人生を生きるとは「選択をし続ける」ということですよね。ですから、いい歳の僕も「あぁ、あの時それを選択していなければどうなっていただろうなぁ」なんてよく思います。それは後悔なのか?それともただの興味本位なのか?認知症になってもその思いは身体に刻み込まれているのかも知れませんね。特に身を切るような思いで選択した場合などは特に。

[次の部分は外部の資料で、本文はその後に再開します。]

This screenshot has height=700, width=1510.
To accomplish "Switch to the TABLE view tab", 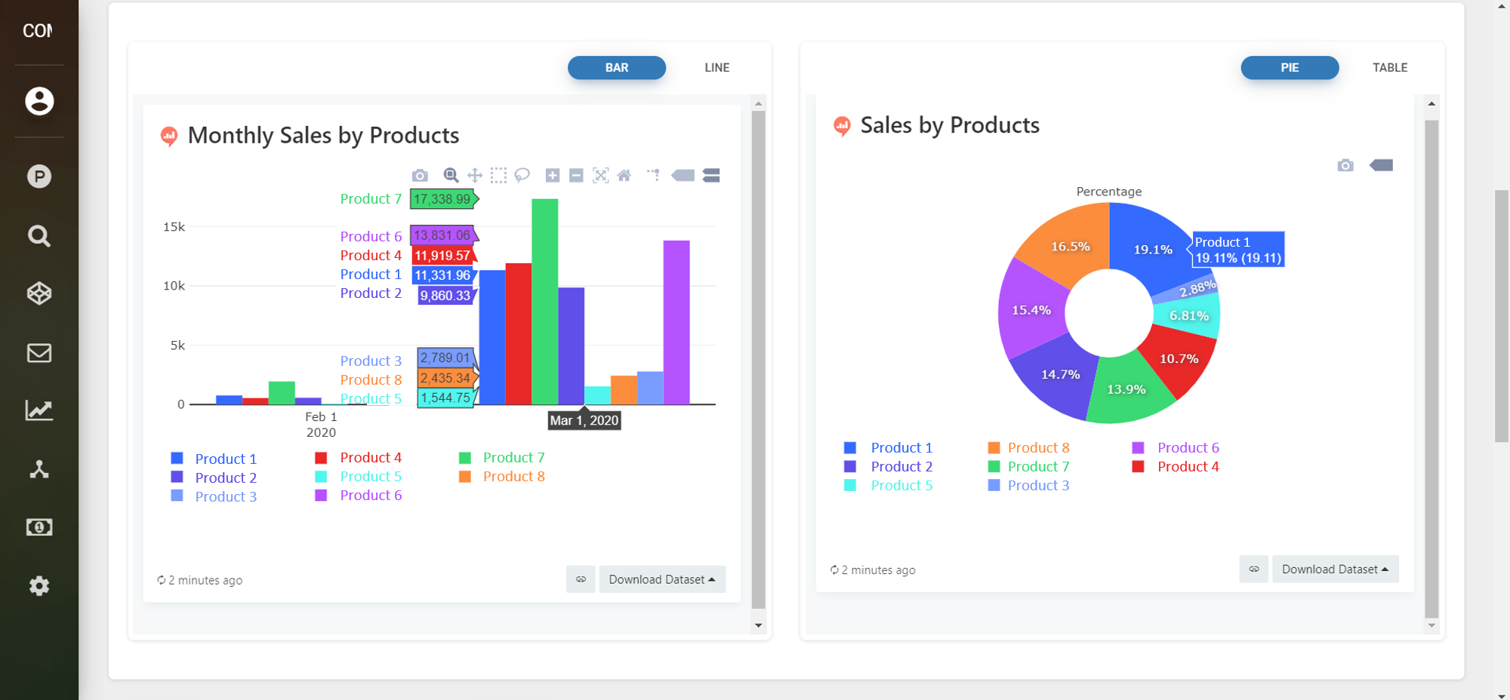I will pyautogui.click(x=1390, y=68).
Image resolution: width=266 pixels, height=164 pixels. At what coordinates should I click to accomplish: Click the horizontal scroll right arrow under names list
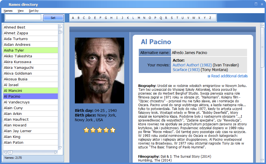pos(56,152)
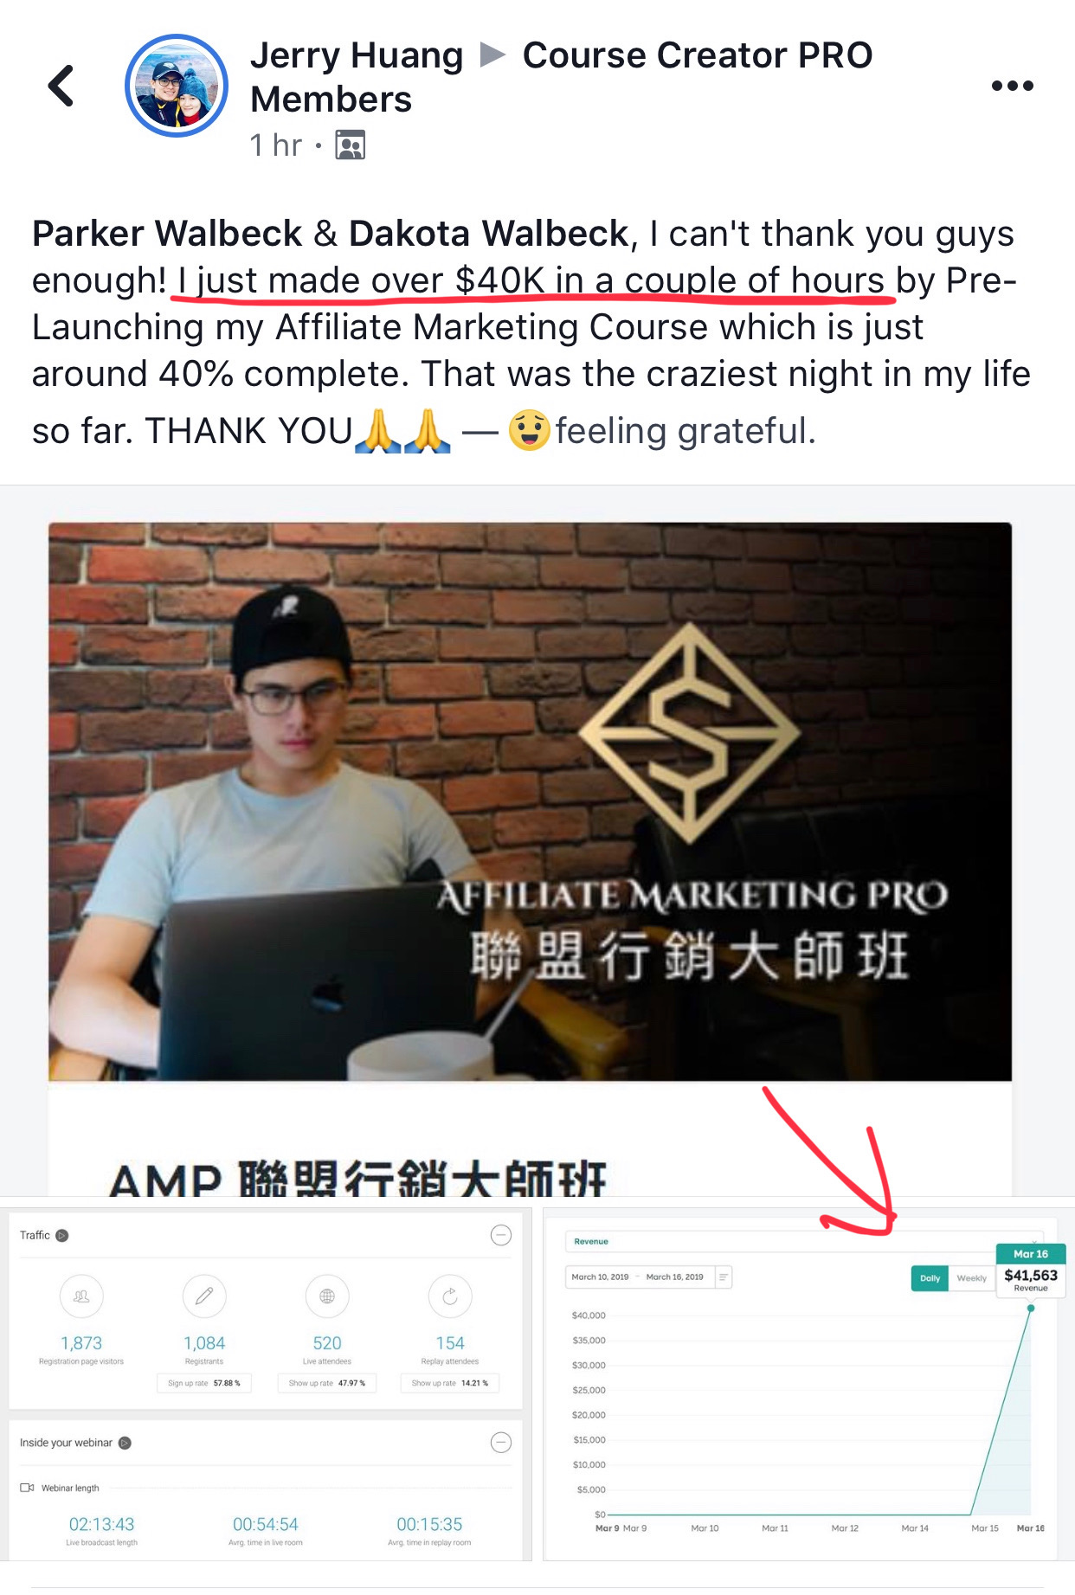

まさに人生は旅。認知症患者の断片的な記憶は心と共に時間や時空飛び越え過去の旅へ出かける・・・素晴らしいアプローチだと思います。心が飛び、彷徨っているその肉体を第三者達は「彼」と呼ぶ・・・なるほど・・・なぜならここにいないから、心が無い肉体だから・・・なるほど、なるほど。選ばなかった道への悔恨、選んだからこその喜び。そして忘れちゃいけないのは、「今」は過去の選択の結果であるということです。それをしっかりと描き、さらに大きく愛情で括るクライマックスは見事な旅の終着を表したのではないでしょうか。熱いラストです。
父親レオ役の俳優さんの演技が素晴らしいです。モリー役のエル・ファニングも!
レオとモリーとのクライマックスはとにかく素晴らしい、ぐぐぐぐっと込み上げます。良い作品でした。